In the last decade of his life, Burt Reynolds would often talk wistfully of his former girlfriend Sally Field. “She was the love of my life, and I screwed the relationship up,” he said in 2016. “That sense of loss never goes away.”

Sally and Burt became Hollywood’s golden couple after starring together in the 1977 feel-good comedy Smokey and the Bandit. “You can see it in our faces. We were sort of, you know, deeply entangled,” Sally, 75, said of their instantaneous attraction on the set. The romance survived almost five years, but Sally called it off in 1982. Though she never spoke with Burt again, she remembered him fondly following his 2018 passing. “He will be in my history and my heart for as long as I live,” she said.

Sally still feels that way, but she’s also able to look back now with clear eyes. She feels that Burt’s professions of love for her were not based in fact, but were purely sentimental. “He had somehow invented in his rethinking of everything that I was more important to him than he had thought, but I wasn’t,” Sally insists. “He just wanted to have the thing he didn’t have.”

Sally calls their romance “confusing and complicated, and not without loving and caring, but really complicated and hurtful to me.” Burt tried very hard to control his girlfriend. In her 2018 memoir, In Pieces, Sally talked about how the actor would become “glassy-eyed” and “distracted” whenever she tried to talk about her sons or herself.

His jealousy of other men left her “terrified of running into somebody I might have known, whether sexually or not.” Burt, who was the bigger star when they began dating, seemed to also be threatened by her career. He tried to persuade Sally not to attend the 1977 Emmy Awards, where she won for her performance in Sybil.

In time, the actress recognized that her time with Burt echoed aspects of her damaging relationship with her stuntman stepfather, Jock Mahoney, who sexually and emotionally abused her as a child. “I had been carefully trained to fall into this,” she says of her toxic relationship with Burt. “We were a perfect match of flaws.”

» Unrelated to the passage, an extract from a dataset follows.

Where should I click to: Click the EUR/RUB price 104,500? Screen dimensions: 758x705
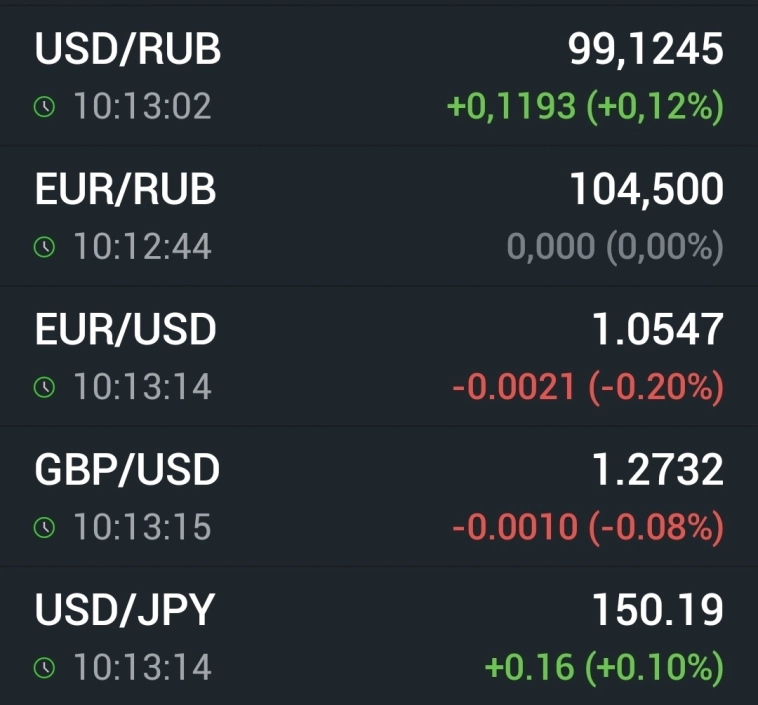646,190
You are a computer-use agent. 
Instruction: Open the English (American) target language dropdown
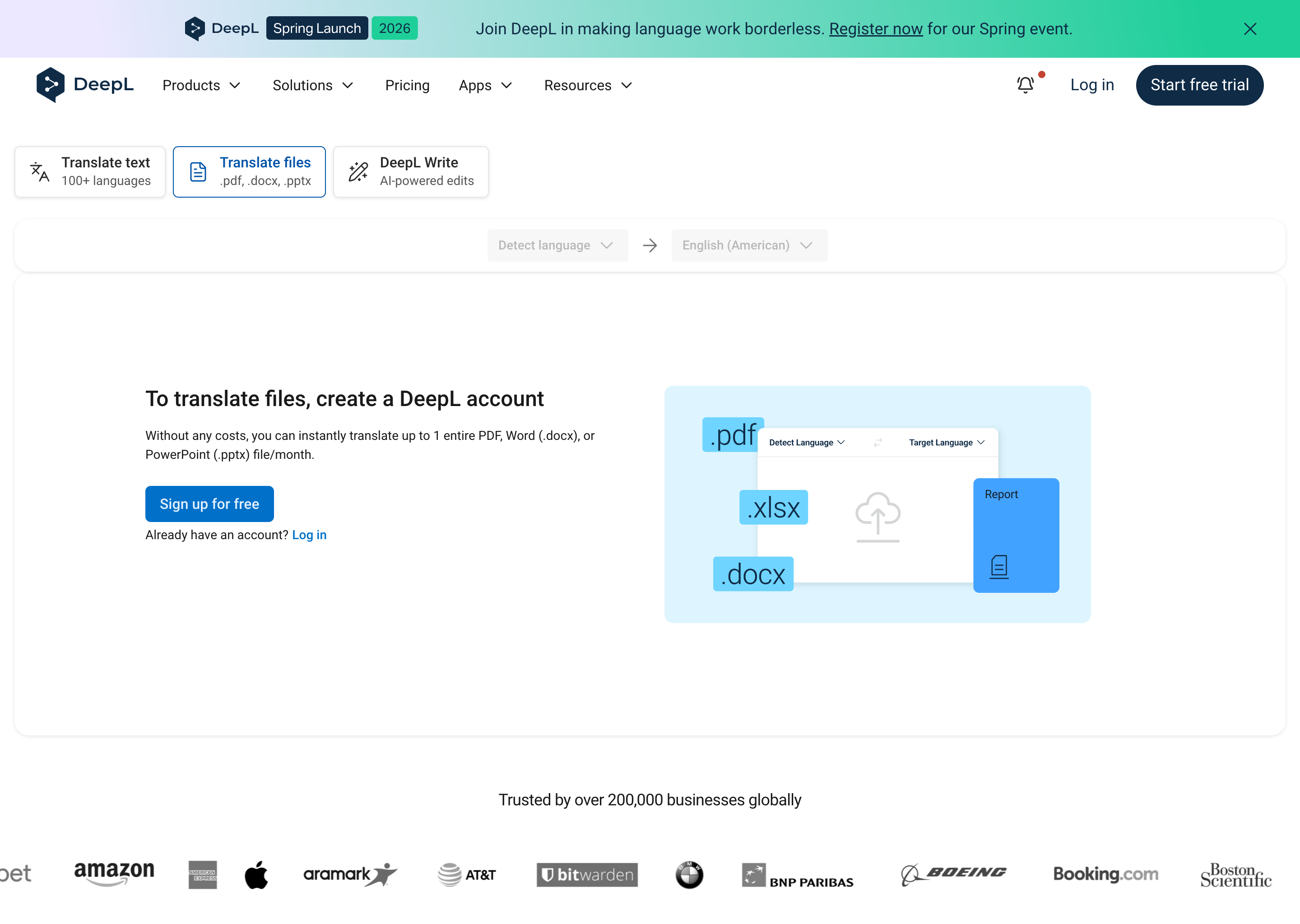point(748,245)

Finding the strength to leave was an essential part of Sally’s journey, but she doesn’t look back with malice toward Burt. “I’ve always thought of him rather nostalgically … He was a very important part of my life, but for a tiny little part of my life,” she says. “It was so hugely important in my own existence, my own movement as a person.”

Sally never intended to hurt her ex or have him read the memoir she wrote to better understand her tragic past. It was published weeks after Burt’s passing. “This would hurt him,” she says. “I felt glad that he wasn’t going to read it, he wasn’t going to be asked about it, and he wasn’t going to have to defend himself or lash out, which he probably would have. I did not want to hurt him any further.”